This is the mail archive of the
mailing list for the glibc project.
Re: RFH: Annotating ELF binaries
- From: Florian Weimer <fweimer at redhat dot com>
- To: "Richard W.M. Jones" <rjones at redhat dot com>, Development discussions related to Fedora <devel at lists dot fedoraproject dot org>
- Cc: libc-help at sourceware dot org, binutils at sourceware dot org
- Date: Mon, 7 Nov 2016 15:28:12 +0100
- Subject: Re: RFH: Annotating ELF binaries
- Authentication-results: sourceware.org; auth=none
- References: <email@example.com> <20161104183441.GV30889@redhat.com>
On 11/04/2016 07:34 PM, Richard W.M. Jones wrote:
Also the hardening stuff often doesn't apply in safe languages, so the
tools you build around this shouldn't automatically assume
no hardening == bad; or that 'long double' or 'wchar_t' are meaningful.
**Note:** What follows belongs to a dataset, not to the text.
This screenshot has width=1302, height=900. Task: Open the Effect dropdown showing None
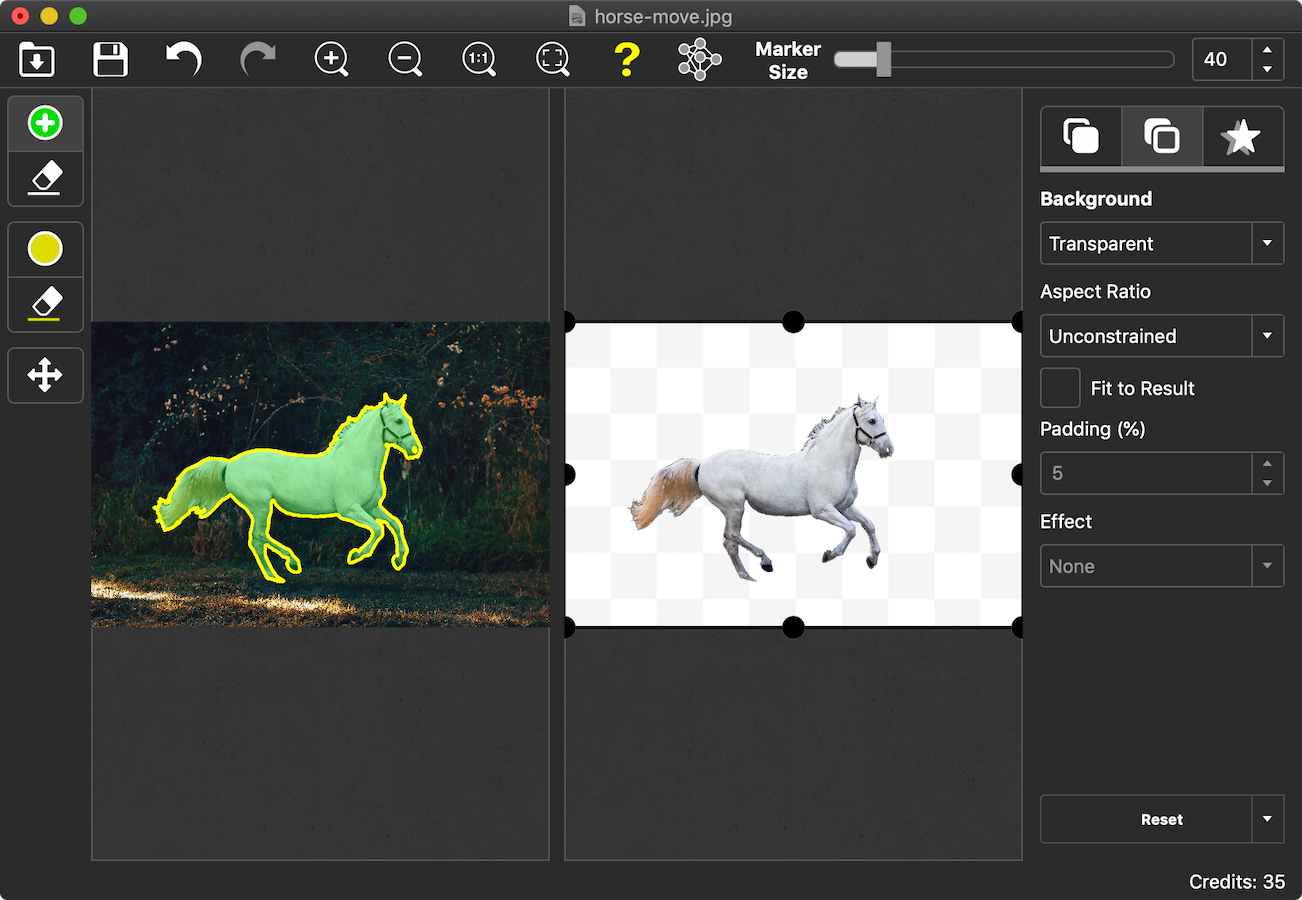[x=1161, y=567]
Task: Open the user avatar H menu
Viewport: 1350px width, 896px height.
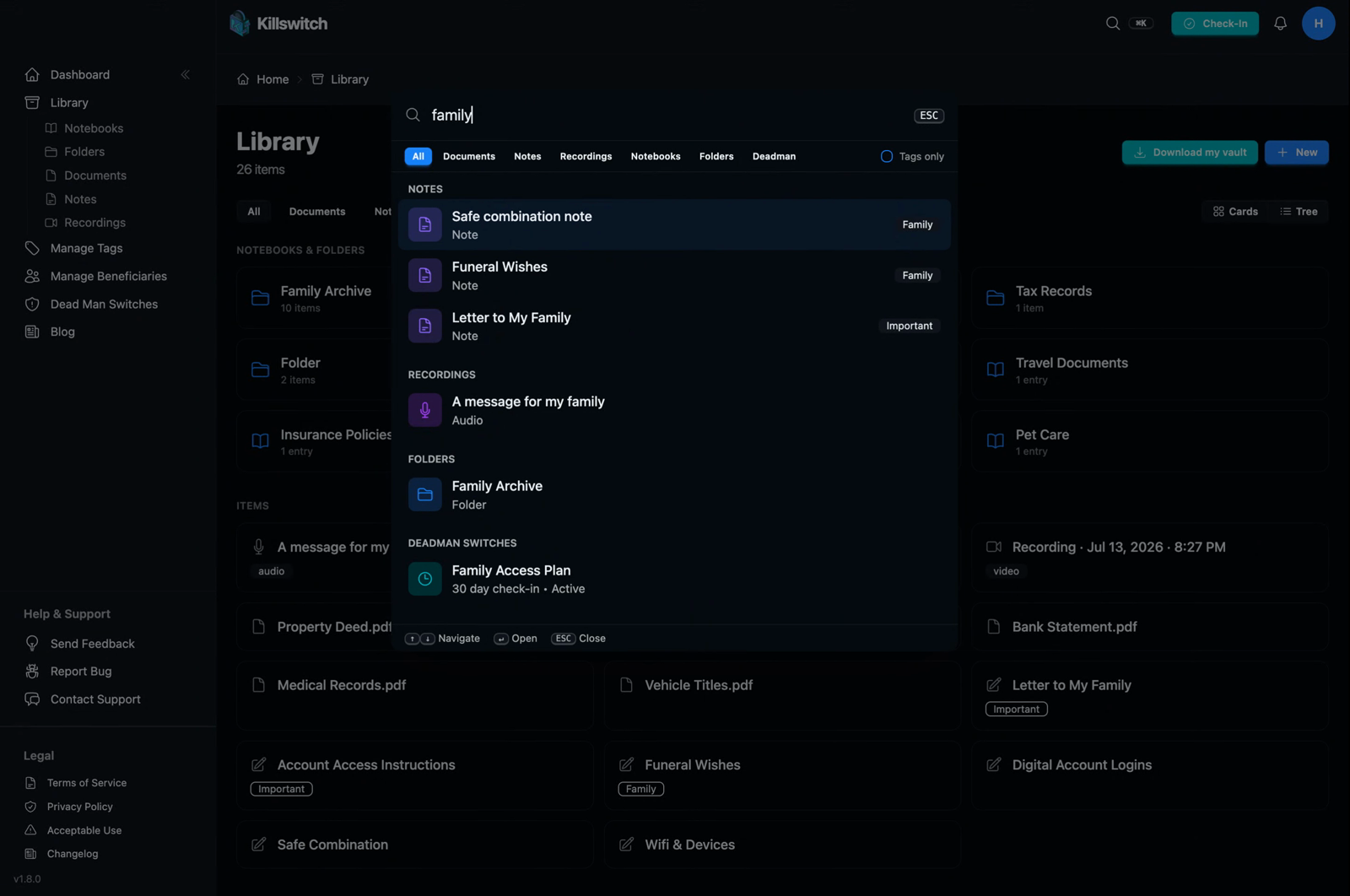Action: pyautogui.click(x=1318, y=24)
Sorry, this isn't true. As long as you don't have a bytecode
interpreter (which is a very attractive target for code injection
attacks, to the degree that additional hardening may not matter at all),
even supposedly memory-safe languages have type system trapdoors, or
perhaps they do not enforce memory safety in the presence of data races.
This means that many of the hardening settings still matter.